**Work task**
Copy nothing but the lines from the one containing "Given: Refresh the" through the last line of the records, repeated exactly and without pictures.

[Extracted records]
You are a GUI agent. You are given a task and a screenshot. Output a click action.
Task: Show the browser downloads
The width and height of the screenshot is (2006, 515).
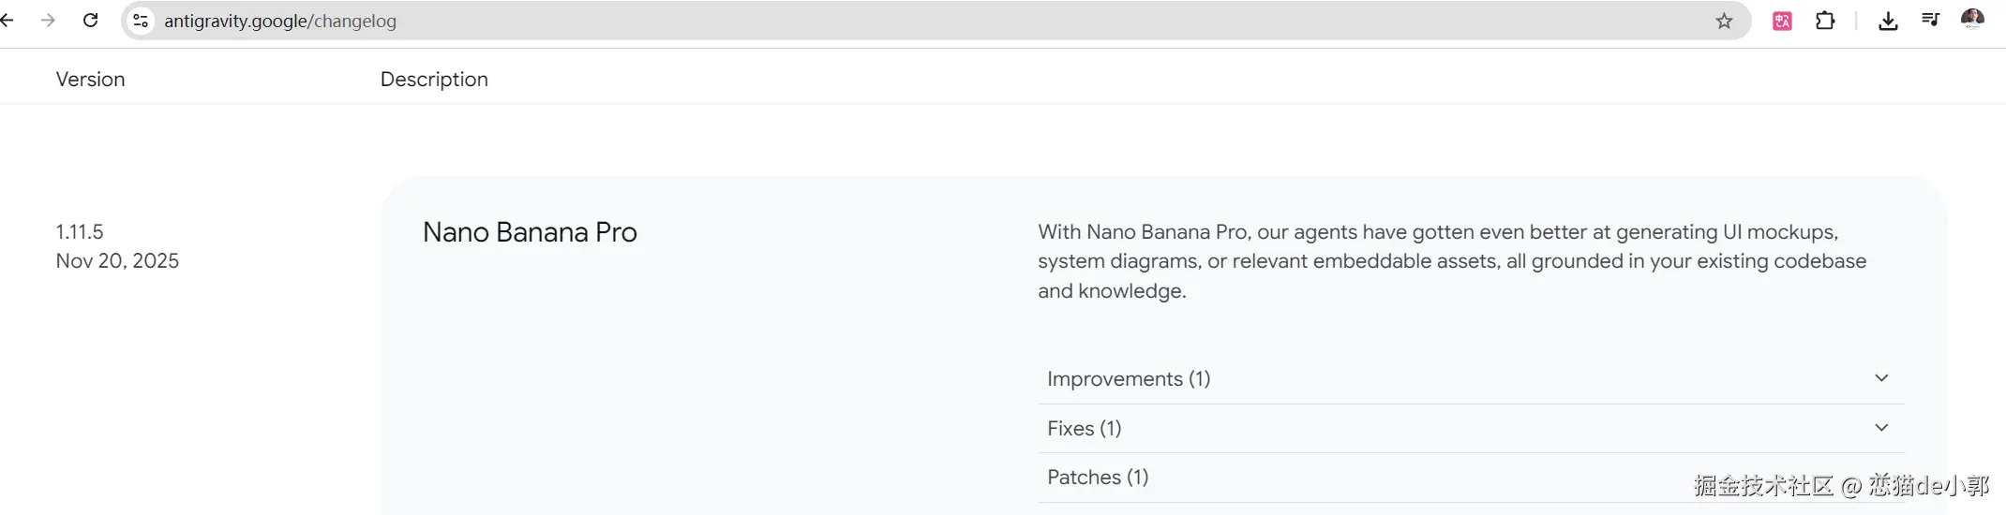click(x=1888, y=21)

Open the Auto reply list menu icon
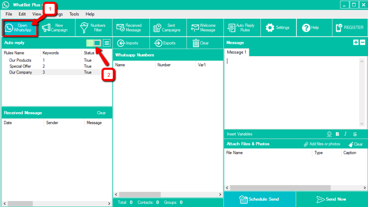107,43
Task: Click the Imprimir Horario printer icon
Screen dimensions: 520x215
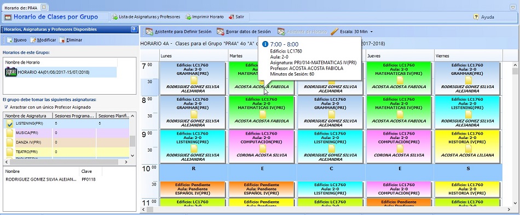Action: pyautogui.click(x=188, y=17)
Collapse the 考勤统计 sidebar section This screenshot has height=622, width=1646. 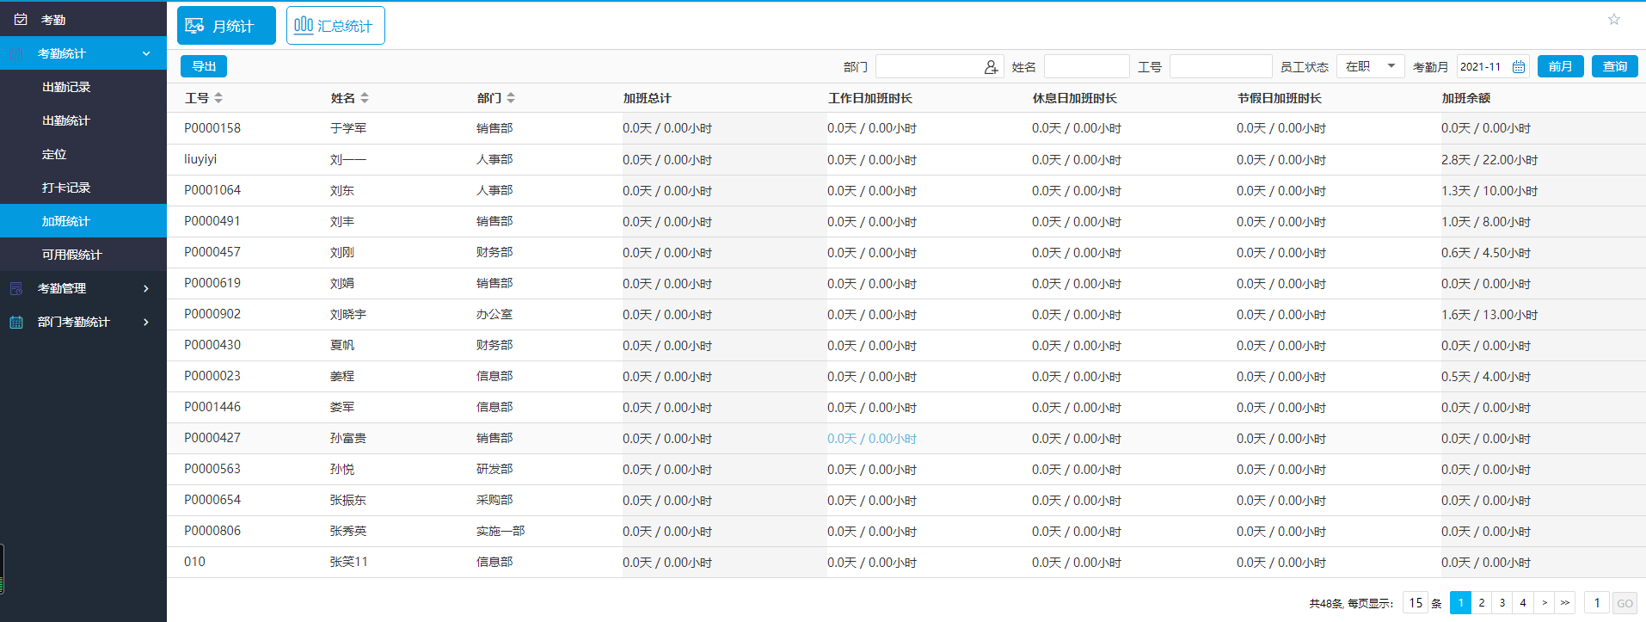click(x=146, y=53)
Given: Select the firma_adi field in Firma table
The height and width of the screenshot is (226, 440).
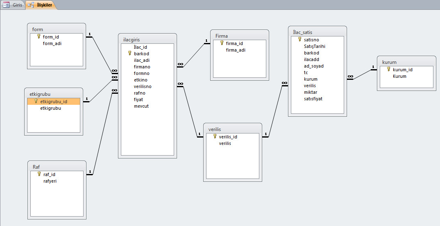Looking at the screenshot, I should [236, 50].
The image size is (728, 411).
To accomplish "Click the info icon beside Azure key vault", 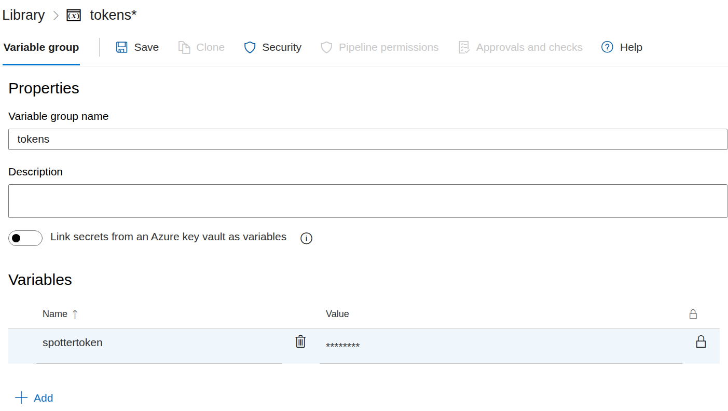I will (x=307, y=238).
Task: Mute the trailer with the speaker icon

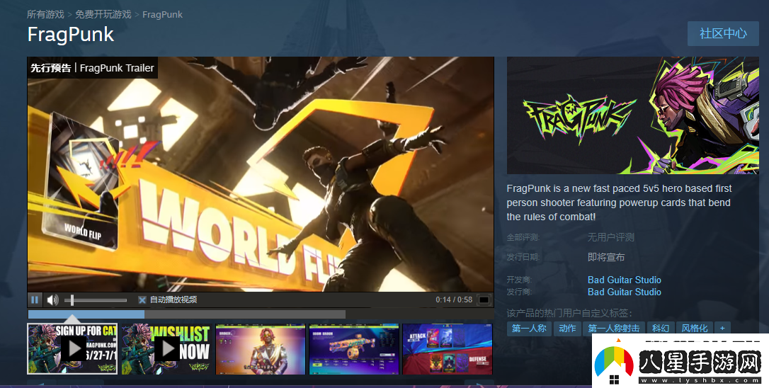Action: [52, 299]
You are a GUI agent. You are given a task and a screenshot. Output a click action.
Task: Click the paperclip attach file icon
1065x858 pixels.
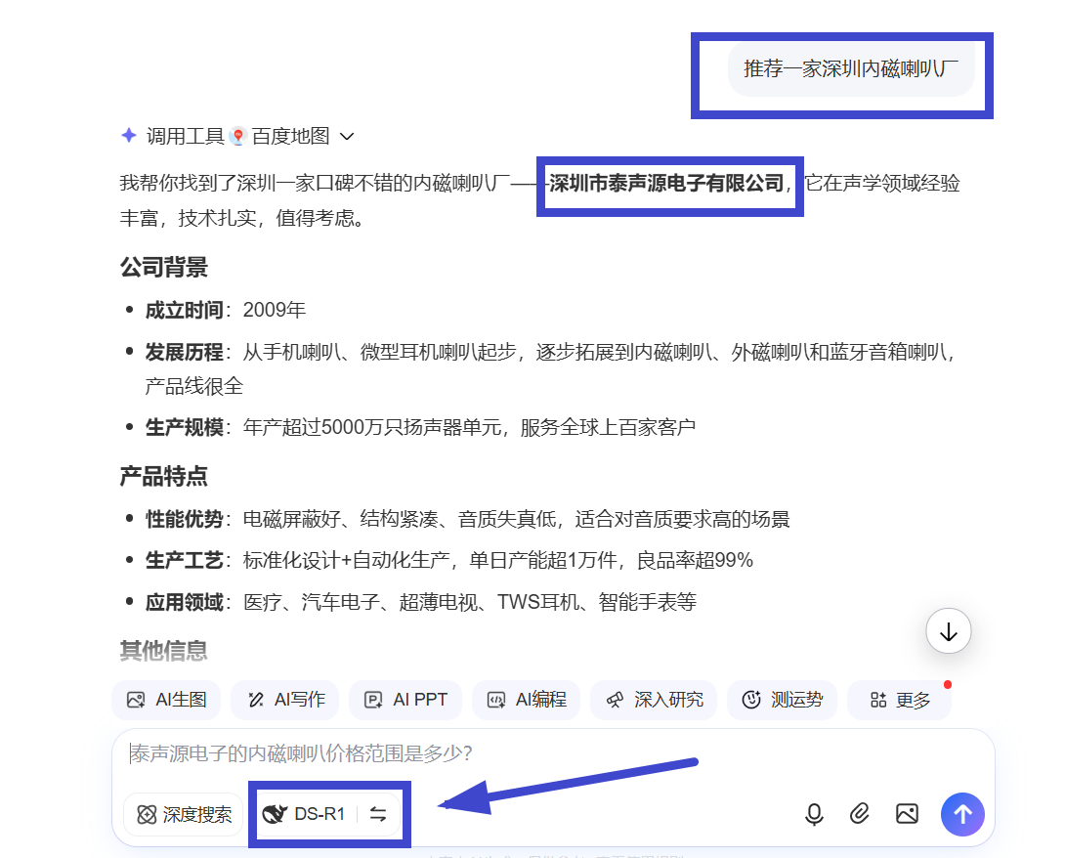point(860,814)
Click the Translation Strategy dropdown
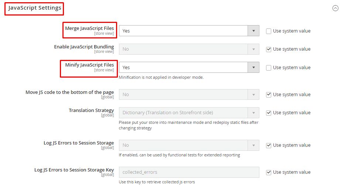 (x=189, y=113)
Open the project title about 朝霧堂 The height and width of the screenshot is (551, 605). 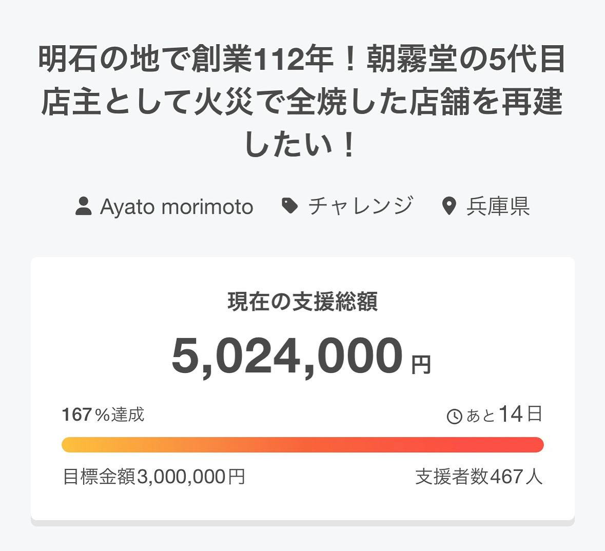[302, 102]
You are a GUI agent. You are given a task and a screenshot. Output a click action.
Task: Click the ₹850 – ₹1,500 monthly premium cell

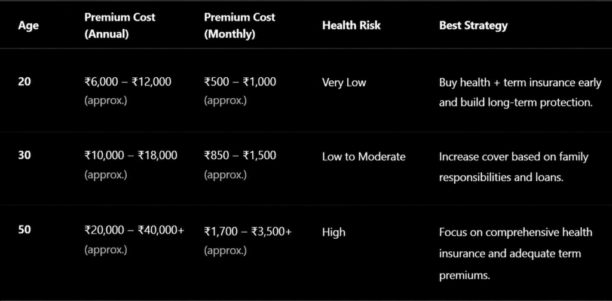(240, 165)
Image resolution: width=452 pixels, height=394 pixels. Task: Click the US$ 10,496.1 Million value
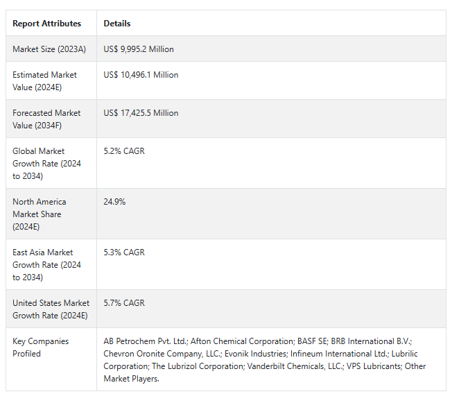pyautogui.click(x=141, y=75)
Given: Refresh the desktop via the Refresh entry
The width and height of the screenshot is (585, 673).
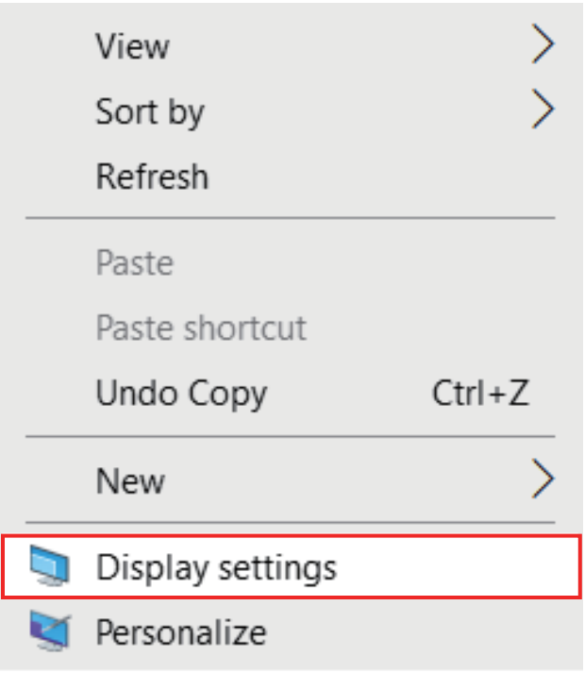Looking at the screenshot, I should 151,177.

**Answer to this problem**
Given: Refresh the desktop via the Refresh entry
The width and height of the screenshot is (585, 673).
Looking at the screenshot, I should 151,177.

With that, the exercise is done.